In [19]:
import pandas as pd
from sklearn.model_selection import train_test_split
from sklearn.neighbors import KNeighborsClassifier
from sklearn.metrics import accuracy_score
from sklearn.preprocessing import StandardScaler
import matplotlib.pyplot as plt
from sklearn.impute import SimpleImputer
from sklearn.cluster import KMeans
from datetime import datetime
import numpy as np
from sklearn.metrics import accuracy_score, confusion_matrix, f1_score
train_df1 = pd.read_csv("train.csv")
test_df = pd.read_csv("test.csv")
train_df1.head()

In [20]:
def calculate_age_at_trans(birthdate_str, trans_date_str):
    birthdate = datetime.strptime(birthdate_str, "%d/%m/%Y")
    trans_date = datetime.strptime(trans_date_str.split()[0], "%d/%m/%Y")  # 假设日期格式是“dd/mm/YYYY”并且时间是以空格分隔的
    age = trans_date.year - birthdate.year - ((trans_date.month, trans_date.day) < (birthdate.month, birthdate.day))
    return age

# 在train_df中添加年龄列
train_df1['age_at_trans'] = train_df1.apply(lambda row: calculate_age_at_trans(row['dob'], row['trans_date_trans_time']), axis=1)
category_avg_amt = train_df1.groupby('category')['amt'].mean().reset_index(name='avg_amt')

# 将平均交易金额的数据合并回原始数据集
train_df1 = train_df1.merge(category_avg_amt, on='category', how='left')

# 计算差值并将其作为新列添加到数据集中
train_df1['amt_diff_from_category_avg'] = train_df1['amt'] - train_df1['avg_amt']

# 查看更新后的数据集前几行
train_df1.head()


In [None]:
job_avg_amt = train_df1.groupby('job')['amt'].mean().reset_index(name='job_avg_amt')

# 将平均交易金额的数据合并回原始数据集
train_df1 = train_df1.merge(job_avg_amt, on='job', how='left')

# 计算差值并将其作为新列添加到数据集中
train_df1['amt_diff_from_job_avg'] = train_df1['amt'] - train_df1['job_avg_amt']
train_df1.head()

In [26]:
train_df1['distance'] = np.sqrt((train_df1['merch_lat'] - train_df1['lat'])**2 + (train_df1['merch_long'] - train_df1['long'])**2)
# 查看更新后的数据集前几行
train_df1['category_code'] = pd.factorize(train_df1['category'])[0]

# 对'merchant'列进行编号
train_df1['merchant_code'] = pd.factorize(train_df1['merchant'])[0]

# 对'job'列进行编号
train_df1['job_code'] = pd.factorize(train_df1['job'])[0]
train_df1['gender_code'] = pd.factorize(train_df1['gender'])[0]
train_df1['city_category'] = pd.qcut(train_df['city_pop'], 5, labels=[1, 2, 3, 4, 5])


In [None]:

# 从train_df中分离出包含is_fraud非空的数据用于训练和验证
df_train = train_df1.dropna(subset=['is_fraud'])

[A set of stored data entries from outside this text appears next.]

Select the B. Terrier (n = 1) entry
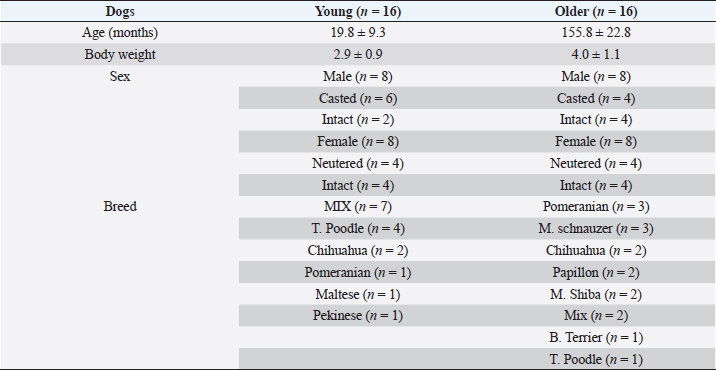716x370 pixels. (596, 337)
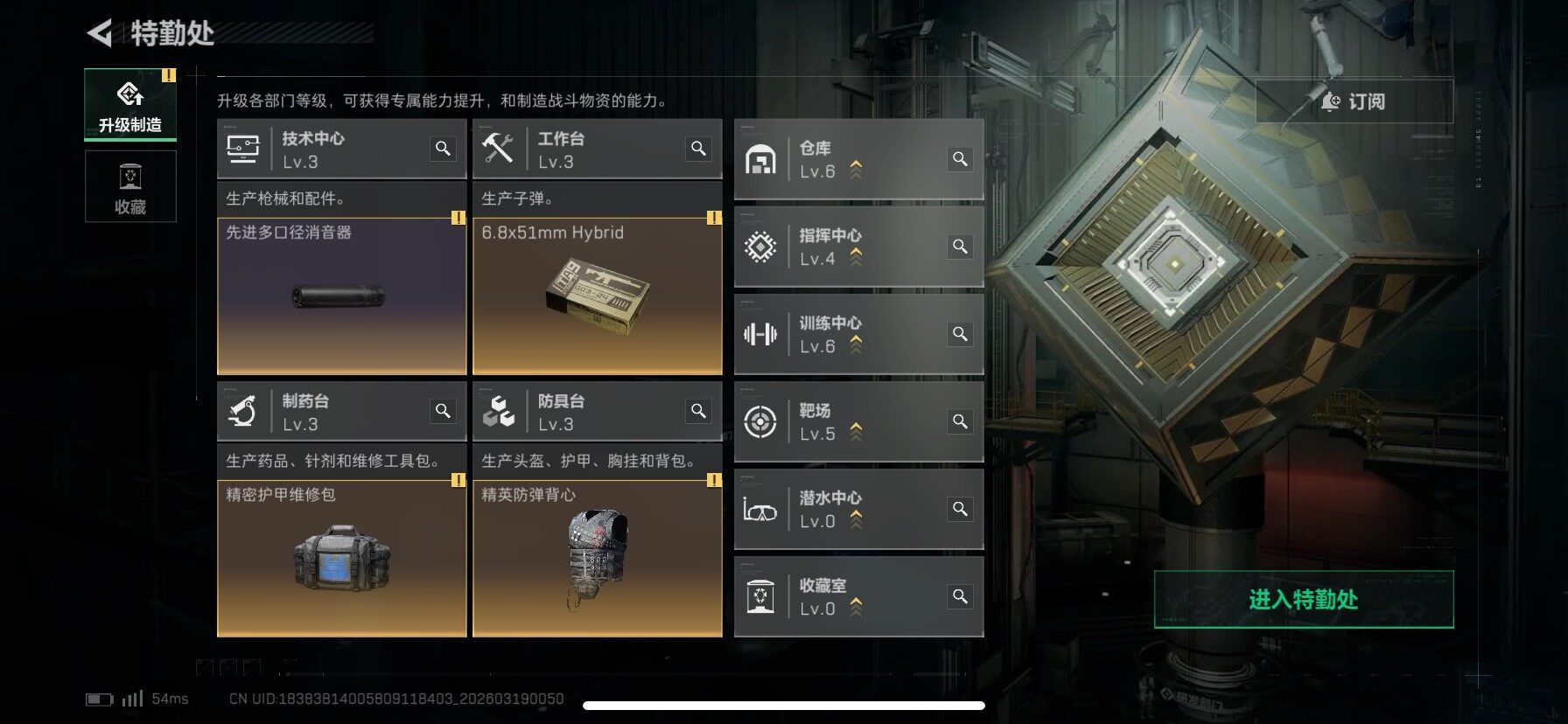This screenshot has width=1568, height=724.
Task: Select the 6.8x51mm Hybrid ammo card
Action: click(598, 296)
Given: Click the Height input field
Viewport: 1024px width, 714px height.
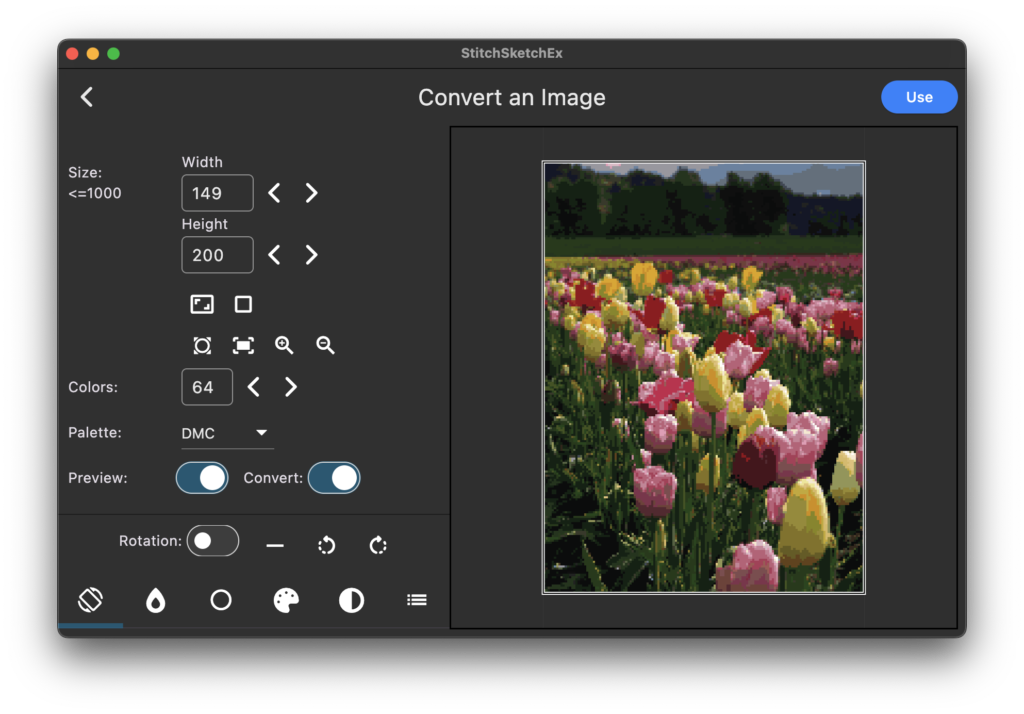Looking at the screenshot, I should click(x=217, y=255).
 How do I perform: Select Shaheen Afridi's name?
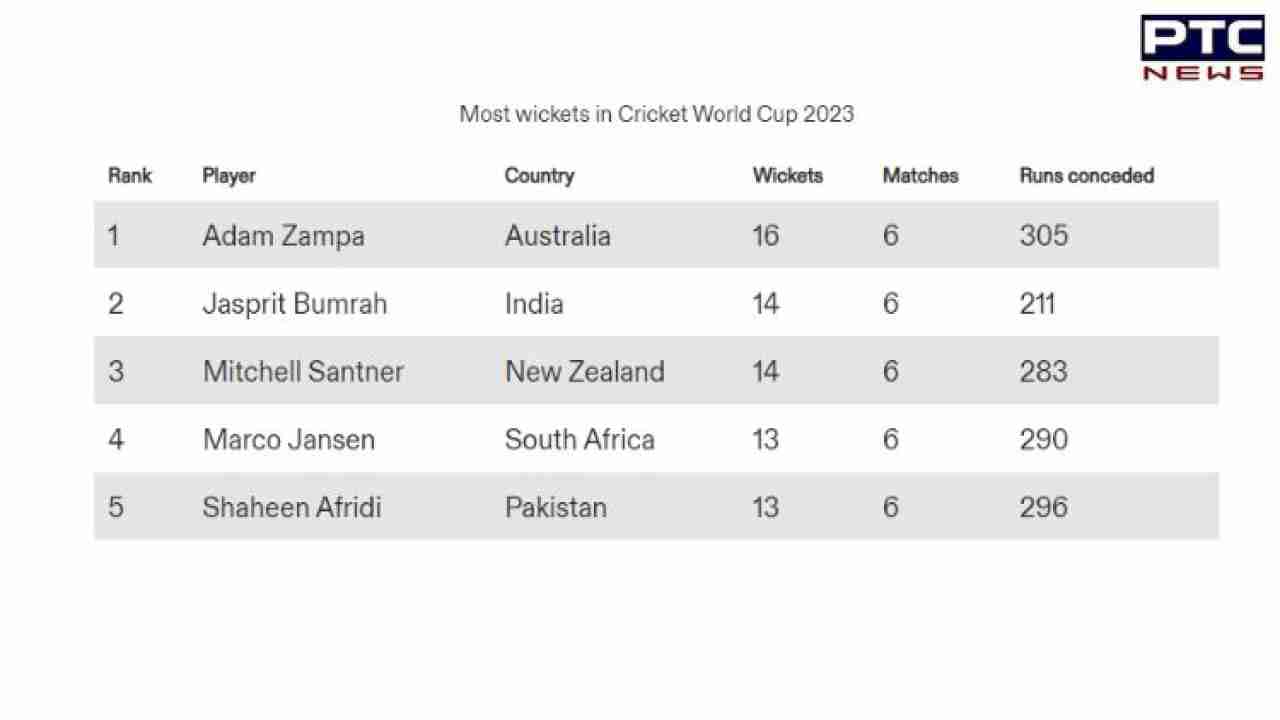pos(292,507)
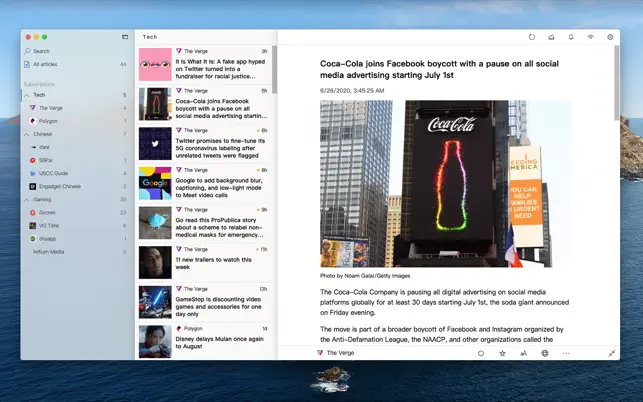
Task: Click the collapse reader arrows icon
Action: click(x=611, y=353)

# 选择数值型特征列，除了目标变量'is_fraud'
features = df_train.select_dtypes(include=[np.number]).columns.drop('is_fraud')
specified_columns = ['unix_time','amt','zip','age_at_trans','lat','long','merch_lat','merch_long','city_category','category_code','merchant_code','job_code','cc_num','job_avg_amt','amt_diff_from_category_avg'] 
# 定义特征变量和目标变量
X = df_train[specified_columns]
y = df_train['is_fraud']

# 划分训练集和验证集
X_train, X_val, y_train, y_val = train_test_split(X, y, test_size=0.2, random_state=42)

# 应用标准化
scaler = StandardScaler()
X_train_scaled = scaler.fit_transform(X_train)
X_val_scaled = scaler.transform(X_val)



In [None]:
pip install xgboost

In [None]:

# 决策树模型
from sklearn.tree import DecisionTreeClassifier
dt = DecisionTreeClassifier(random_state=42)
dt.fit(X_train_scaled, y_train)
y_pred_dt = dt.predict(X_val_scaled)
print("Decision Tree Accuracy:", f1_score(y_val, y_pred_dt))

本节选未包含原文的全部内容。